Van de Graaff Generator

A stylized electrostatic generator integrates belt-delivered charge onto a dome modeled as a capacitor with C proportional to radius (isolated-sphere cartoon). Voltage V = Q/C rises until a user threshold mimics air breakdown; a brief spark partially discharges the dome with a cooldown to avoid rapid re-triggering.

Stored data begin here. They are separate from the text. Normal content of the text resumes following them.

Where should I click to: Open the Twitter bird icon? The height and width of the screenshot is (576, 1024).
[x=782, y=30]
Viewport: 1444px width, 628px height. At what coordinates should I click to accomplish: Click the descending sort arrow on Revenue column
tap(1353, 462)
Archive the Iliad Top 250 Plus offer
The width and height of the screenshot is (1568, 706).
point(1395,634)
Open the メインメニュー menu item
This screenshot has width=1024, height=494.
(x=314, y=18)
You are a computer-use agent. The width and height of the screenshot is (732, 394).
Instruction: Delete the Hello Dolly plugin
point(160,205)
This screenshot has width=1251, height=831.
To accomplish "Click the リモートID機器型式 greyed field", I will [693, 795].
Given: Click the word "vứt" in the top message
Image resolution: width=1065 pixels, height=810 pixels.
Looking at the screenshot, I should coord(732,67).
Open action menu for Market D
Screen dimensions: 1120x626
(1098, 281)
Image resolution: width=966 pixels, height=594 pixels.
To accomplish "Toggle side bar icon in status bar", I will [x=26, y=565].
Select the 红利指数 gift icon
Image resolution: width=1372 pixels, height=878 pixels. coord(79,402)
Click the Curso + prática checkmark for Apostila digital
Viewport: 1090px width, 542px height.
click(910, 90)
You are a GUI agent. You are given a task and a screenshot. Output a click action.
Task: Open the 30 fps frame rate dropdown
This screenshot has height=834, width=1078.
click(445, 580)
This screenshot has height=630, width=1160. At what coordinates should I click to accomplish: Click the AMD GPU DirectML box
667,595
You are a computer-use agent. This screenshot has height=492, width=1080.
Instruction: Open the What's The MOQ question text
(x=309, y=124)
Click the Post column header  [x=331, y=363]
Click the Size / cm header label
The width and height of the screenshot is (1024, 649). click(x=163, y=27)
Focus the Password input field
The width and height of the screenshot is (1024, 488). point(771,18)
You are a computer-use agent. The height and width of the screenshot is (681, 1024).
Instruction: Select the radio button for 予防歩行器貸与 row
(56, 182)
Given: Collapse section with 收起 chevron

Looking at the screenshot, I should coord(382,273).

Who it's for: High-school and intro college electrostatics; complements the Coulomb field visualizer and plasma-ball toy.

Key terms

  • electrostatic induction
  • breakdown field
  • capacitance
  • Van de Graaff
  • spark

Live graphs

How it works

A rubber belt driven by rollers carries charge toward a metal dome. Charge accumulates on the dome (modeled as a capacitor whose value grows with radius) until the electric field is large enough for **air breakdown** — then a stylized spark jumps to a grounded electrode and the dome partially discharges.

Key equations

dQ/dt = I_belt − leakage ,   V = Q/C
C ∝ R (isolated-sphere cartoon) · spark when V ≥ V_break

Frequently asked questions

Are the voltages in kilovolts?
No: the plot uses a relative model with an adjustable breakdown threshold. Real Van de Graaff machines can reach megavolts; always follow institutional safety rules around high voltage.
Why does a larger dome radius lower the voltage for the same charge?
With the simple C ∝ R scaling used here, a larger capacitance means less voltage for the same stored charge. That matches the qualitative idea that larger conductors “hold” charge at lower surface fields for the same charge.